查天柱等[11]通过临床实验发现针刺能显著改善缺血性脑卒中患者凝血功能，增加脑血流量，以促进神经细胞修复及干细胞增殖，加快神经损伤修复。而关于针刺防治脑缺血再灌注损伤的机制研究目前还在不断深入，已有实验发现细胞自噬参与针刺抑制脑缺血再灌注损伤的过程[10，12]。然而，针灸是通过抑制还是促进细胞自噬改善脑缺血再灌注损伤目前尚无定论。黄亚光等[13]发现与模型组相比，电针可显著减少自噬小体与皮层缺血区LC3-Ⅱ/LC3-Ⅰ比值等，因此猜想电针预处理可能通过抑制自噬改善脑缺血再灌注损伤。

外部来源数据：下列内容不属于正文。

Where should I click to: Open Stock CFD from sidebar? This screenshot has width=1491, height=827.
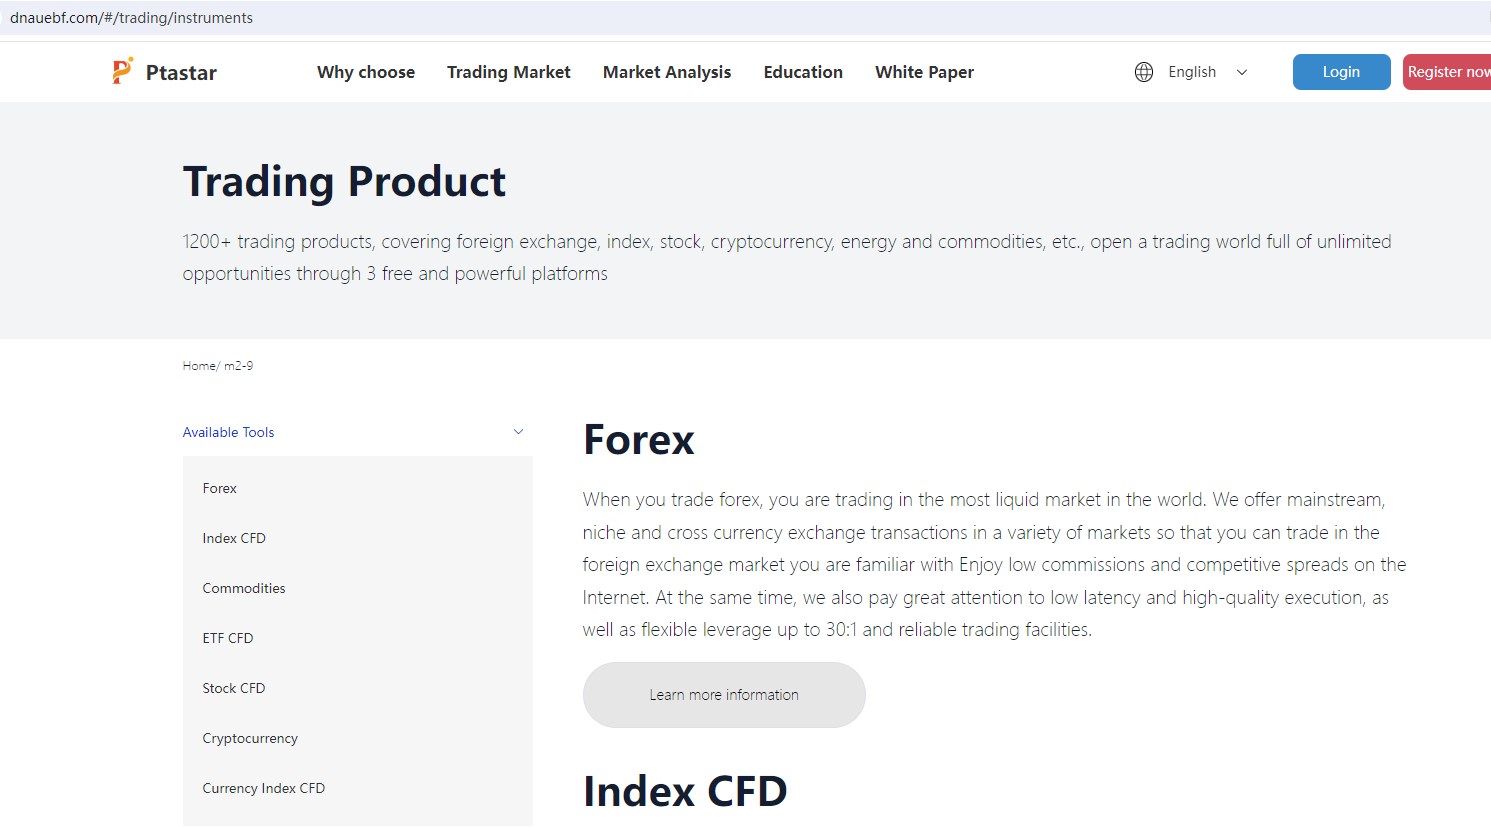(x=234, y=688)
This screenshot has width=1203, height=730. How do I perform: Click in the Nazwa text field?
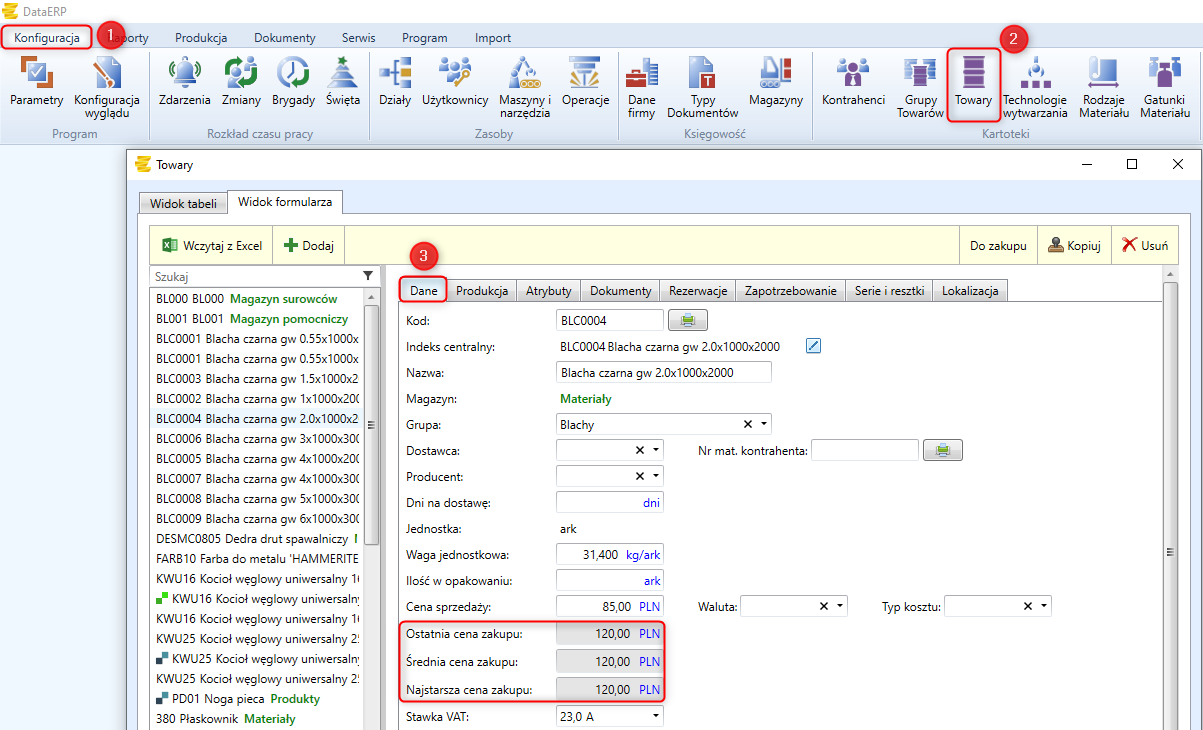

而刘昊等[14]通过动物实验发现，针刺可显著改善大鼠神经功能缺损，且与模型组相比，针刺组大鼠脑组织中LC3蛋白呈阳性表达，且LC3-Ⅱ/LC3-Ⅰ明显升高，同时，针刺诱发的自噬水平较雷帕霉素组低，说明针刺可适度激活脑出血后自噬的水平，从而改善大鼠脑损伤程度。而本研究实验结果提示，电针不仅显著降低了脑缺血再灌注后神经功能缺损评分，降低脑梗死体积，且可上调自噬相关因子LC3-Ⅱ、Beclin1蛋白与Beclin1 mRNA的表达，促进细胞自噬以加速神经元损伤的恢复，缓解再灌注损伤。

细胞自噬参与人类许多重要的生理病理过程[15]，如细胞生长、存活和分化的各阶段，在抗癌、抗衰老和神经保护等方面具有不同的作用[16]。本研究结果发现，与对照组比较，模型组自噬相关蛋白LC3-Ⅱ、Beclin1显著上调，Beclin1 mRNA表达也显著升高，说明自噬在脑缺血再灌注损伤中发挥重要作用。LC3的形成来源于前体LC3通过蛋白水解或自噬体LC3-磷脂酰乙醇胺(PE)去离子化。在半胱氨酸蛋白酶Atg4的作用下，将LC3前体加工成可溶性LC3-Ⅰ，其与PE的作用下Atg7和Atg3形成的脂溶性LC3-Ⅱ-PE相关联，与机体细胞膜的延伸直至自噬溶酶体形成相关[17-18]。LC3-Ⅱ是与自噬体相关的唯一可靠的标记蛋白，其同时也存在于吞噬体。Beclin1在自噬的起始过程中起着重要的作用，主要通过与PI3K和Atg14形成三聚体，并持续招募自噬相关蛋白介导自噬的启动[19-20]。Beclin1作为自噬过程中不可缺少的调节因子，通过调节Ⅲ类PI3K依赖性的3-磷酸磷脂酰肌醇(PI3P)的产生以及随后补充ATG蛋白促进自噬体的形成，在自噬过程中起主导作用[21-23]。因此，LC3-Ⅱ与Beclin1是检测自噬水平的2种关键生物标志物。

综上，通过电针MCAO大鼠人中、百会穴影响脑缺血再灌注损伤的研究，可知细胞自噬参与调控脑缺血后神经细胞的代谢与凋亡过程，且从细胞自噬的角度提示了电针预防脑卒中的保护机制，并证明了针刺治疗脑血管等疾病多方位、多靶点的特点，为进一步研究电针抗脑缺血再灌注损伤机制提供新思路和科学实验依据。但其具体通过何种通路影响自噬相关因子的表达目前尚不清楚，有待进一步研究。